Ever since World War II, employers have tempted workers into accepting lower salaries in exchange for perks. Today, small start-ups are relatively open about using perks to make up for what they cannot offer in direct compensation.

Perks started with employer-sponsored health insurance. On the eve of World War II, less than ten percent of Americans had some form of private health insurance. But with war came a severe labor shortage, and the fear that, to compete for workers, employers would keep increasing wages until inflation "spiraled out of control." To guard against this, in 1942 President Roosevelt issued an executive order which froze wages, meaning employers would have to compete for workers on benefits alone.

A year later, the IRS made employer-sponsored health insurance tax exempt and the rest is history. By 1950, over half of Americans had private health coverage. In less than a decade, employer-sponsored insurance had gone from a rarity, to a perk, to a national standard. By 1960, two-thirds of Americans were enrolled in private health plans. The next few years would see the establishment of Medicare and Medicaid, and the enshrinement of the insurance system we have today.

As employees grew to expect handsome benefits packages, employers saw an opportunity to offer less in real compensation, and what began as a way for employers to avoid wartime rationing became a clever way to avoid paying out high salaries.

This is best illustrated by David Goldhill’s 2013 book, Catastrophic Care. Goldhill, once the CEO of the Game Show Network, imagines hiring a young worker named Becky, whose work is “worth around $40,000 year.”  Since his company will pay around $5,000 of Becky’s health care premiums each year, Goldhill offers her a salary of $35,000 a year. Goldhill projects that over a lifetime, Becky will contribute $1.9 million of her earnings to the health system, through premiums, taxes, and what she loses in salary.  

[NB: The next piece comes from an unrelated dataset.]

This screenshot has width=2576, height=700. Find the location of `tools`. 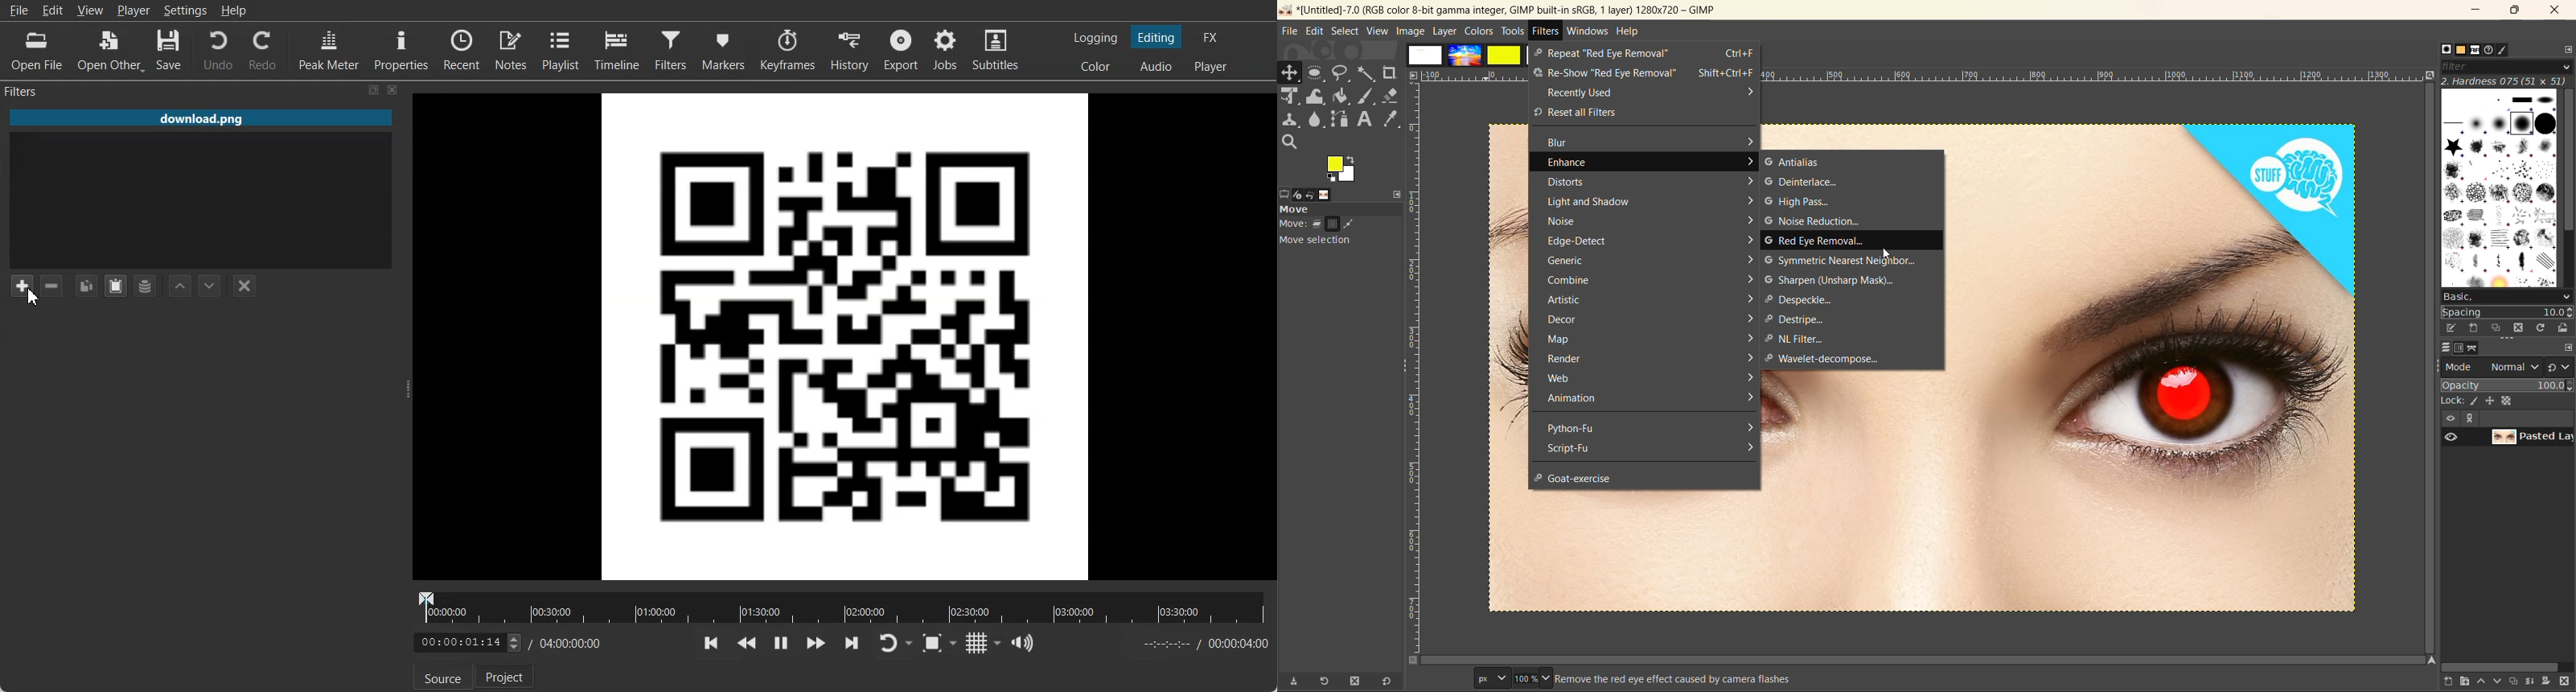

tools is located at coordinates (1512, 32).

Consider pet insurance, a preferred perk among millennials. Such insurance is currently offered by around 5,000 companies, including Microsoft and Xerox. In 2017, fewer than 2 percent of the nation's pet cats and dogs were insured. As millennials continue to choose pets over children, it's not unreasonable to assume that an increasing number of employers will offer pet insurance, and we will once again find ourselves heading down the path to lower wages.

According to the Bureau of Labor Statistics, wages and salaries comprise 68 percent of total compensation today, down from around 73 percent in 2000. A recent report from The Hamilton Project at the Brookings Institution shows that "while benefits have made up an increasingly large share of compensation, wage growth has lagged." If the Class of 2018 wants more benefits, it should not complain about lower wage growth.

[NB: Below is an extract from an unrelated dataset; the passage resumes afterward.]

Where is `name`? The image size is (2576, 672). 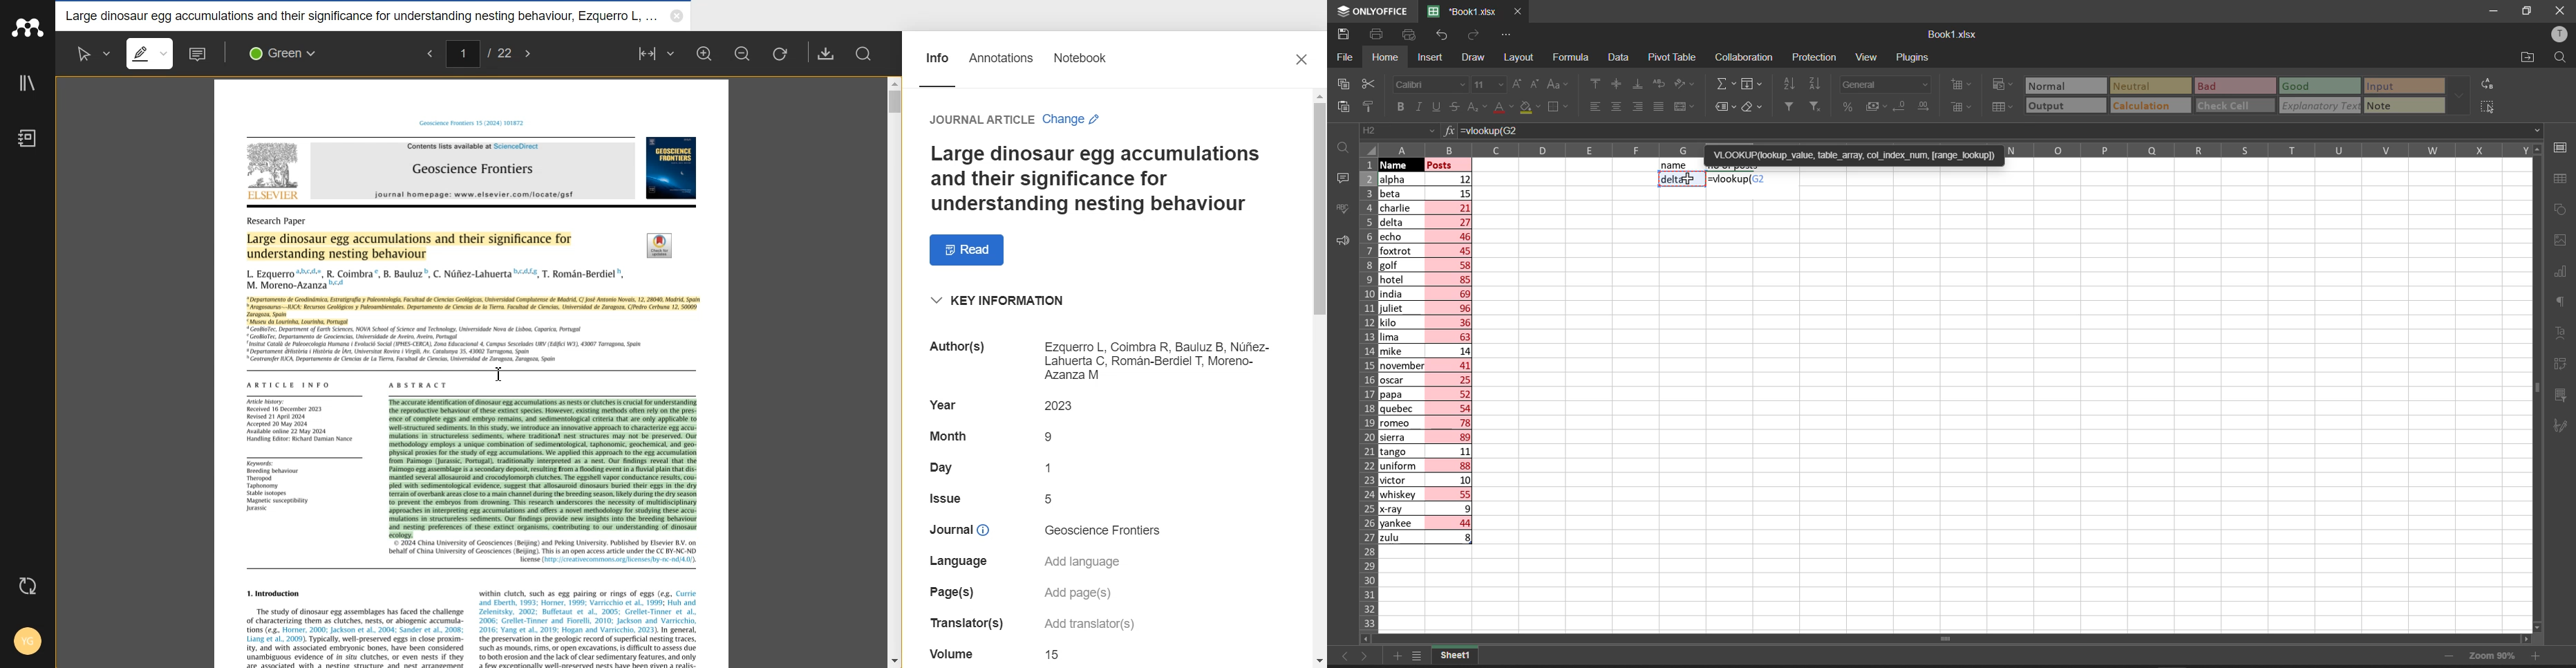 name is located at coordinates (1675, 165).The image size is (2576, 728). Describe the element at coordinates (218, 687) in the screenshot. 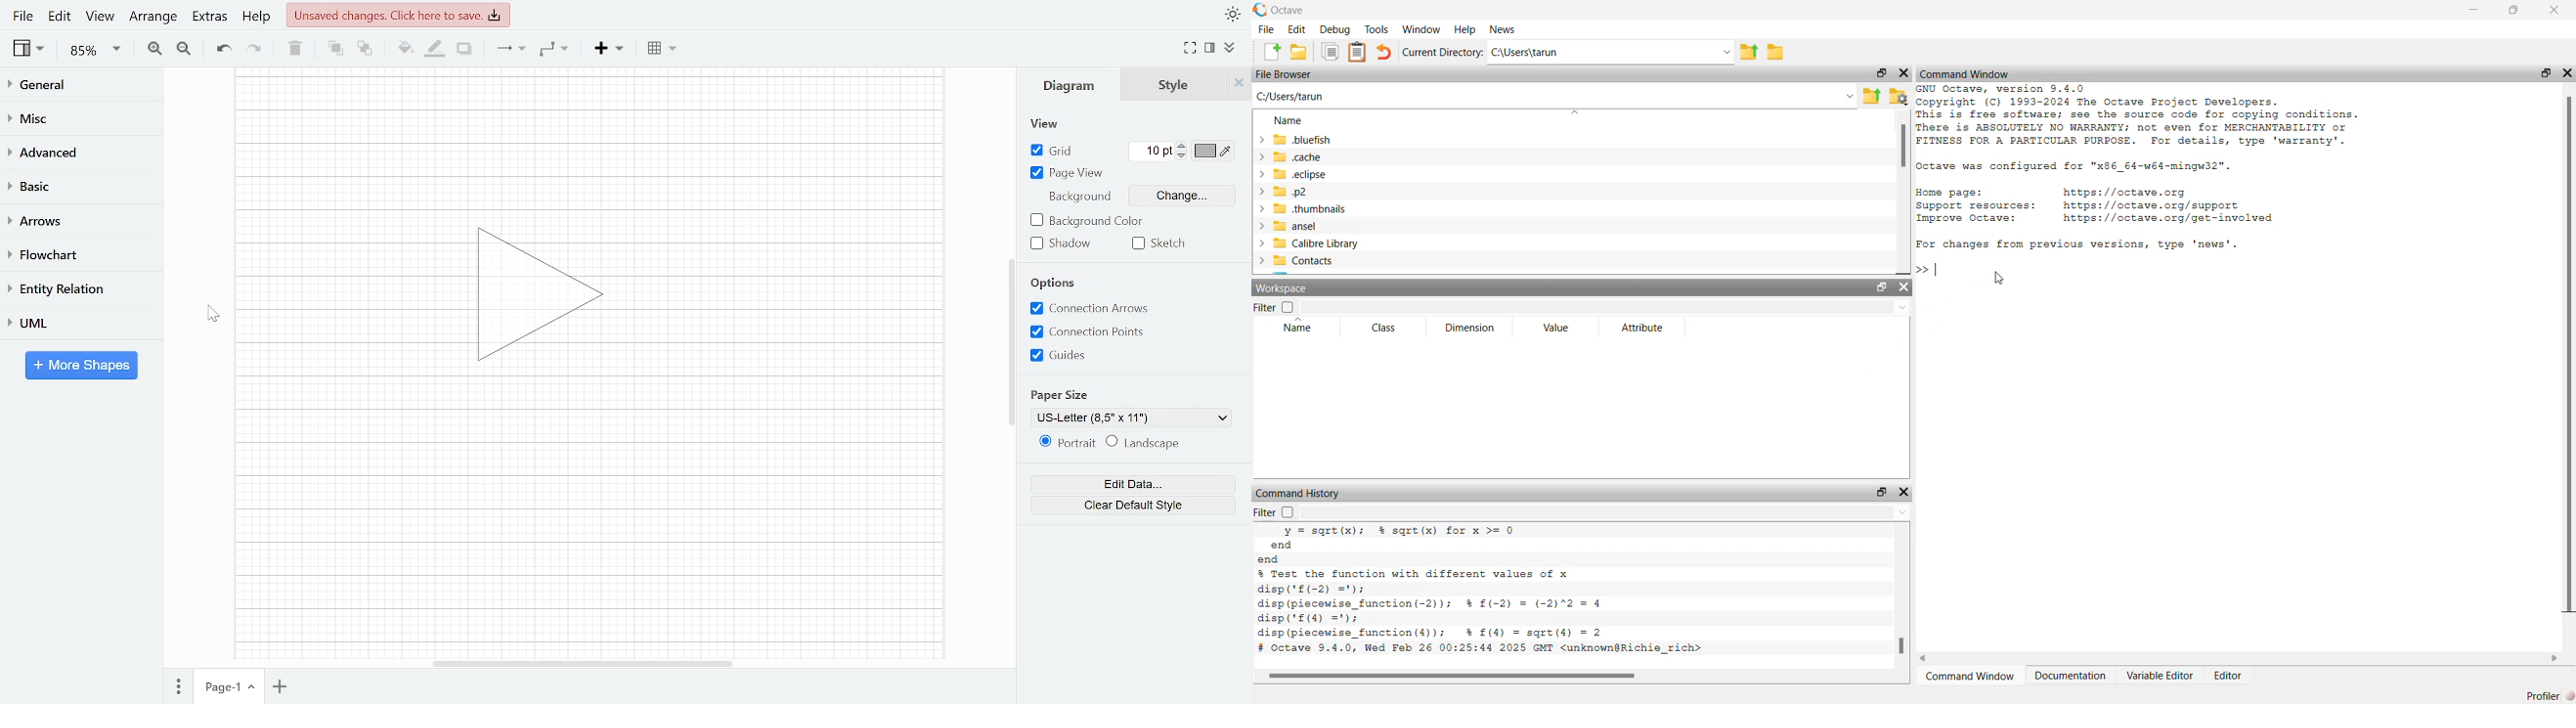

I see `Current page` at that location.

Fortunately, there's still time to reverse this trend. The Class of 2018 should look past trendy perks, big and small, and instead seek out employers who will offer real benefits, such as well-funded health savings accounts and 401(k) plans. By making the smart choice now, our nation's newest workers can do their part to secure decent wages for those to come, and get to hold on to a greater share of their paychecks in the process. Who knows - it may even be enough to cover that organic granola.

Tim Rice is a project manager for health policy at the Manhattan Institute.